What's On View

Browse all objects from the Oceanian Section that are currently on view.

Browse Objects

The Oceanian collections of the Museum include over 22,000 objects from all the major island groups of the Pacific (Polynesia, Melanesia, Micronesia), insular Southeast Asia (Malaysia, Indonesia, Borneo, Sulawesi, the Philippines), and Australia. The collections are mainly ethnographic, representing the material culture of the Pacific peoples from the mid-19th century to the present. These objects came to the Museum through gifts, purchases, and field acquisitions by Oceanian Section curators.

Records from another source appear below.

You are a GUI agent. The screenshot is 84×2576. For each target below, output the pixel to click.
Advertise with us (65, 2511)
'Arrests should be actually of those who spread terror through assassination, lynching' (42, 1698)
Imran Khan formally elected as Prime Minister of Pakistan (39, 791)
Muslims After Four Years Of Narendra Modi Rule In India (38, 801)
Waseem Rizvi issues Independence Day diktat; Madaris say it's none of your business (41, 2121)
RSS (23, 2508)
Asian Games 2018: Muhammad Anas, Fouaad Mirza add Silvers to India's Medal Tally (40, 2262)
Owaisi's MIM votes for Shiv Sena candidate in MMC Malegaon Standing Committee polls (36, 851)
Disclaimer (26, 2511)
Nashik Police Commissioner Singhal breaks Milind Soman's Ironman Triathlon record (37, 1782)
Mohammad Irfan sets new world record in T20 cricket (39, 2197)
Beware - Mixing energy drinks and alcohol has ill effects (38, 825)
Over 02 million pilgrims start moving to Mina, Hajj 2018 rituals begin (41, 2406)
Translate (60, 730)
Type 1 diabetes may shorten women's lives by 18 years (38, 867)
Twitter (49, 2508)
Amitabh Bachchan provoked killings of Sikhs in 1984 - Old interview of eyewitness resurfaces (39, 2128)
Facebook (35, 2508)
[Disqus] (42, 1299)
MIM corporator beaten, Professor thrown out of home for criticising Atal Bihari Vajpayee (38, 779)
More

An early assemblage of Polynesian material collected by C. D. Voy and a large number of objects acquired in Borneo and Sumatra by William H. Furness 3rd, Alfred C. Harrison, Jr., and H. M. Hiller were among the founding collections of the Museum. In the first two decades of the 20th century the collections from the Pacific Islands were greatly expanded by purchases from the dealers W. O. Oldman of London and J. F. G. Umlauff of Hamburg. Also acquired in this period were a Sepik River collection purchased from Max Boehmig of Dresden and Philippines materials collected by the sisters Elizabeth and Sarah Metcalf. Since then, the Oceanian Section collections have continued to grow, through donations and as a result of curatorial research in Australia, Papua New Guinea, and the Solomon Islands. In 2003 the Section acquired over 900 objects from the Philadelphia Civic Center Museum, including materials from French Polynesia exhibited at the 1900 Paris Exposition and Philippine materials from the Louisiana Purchase Exposition of 1904.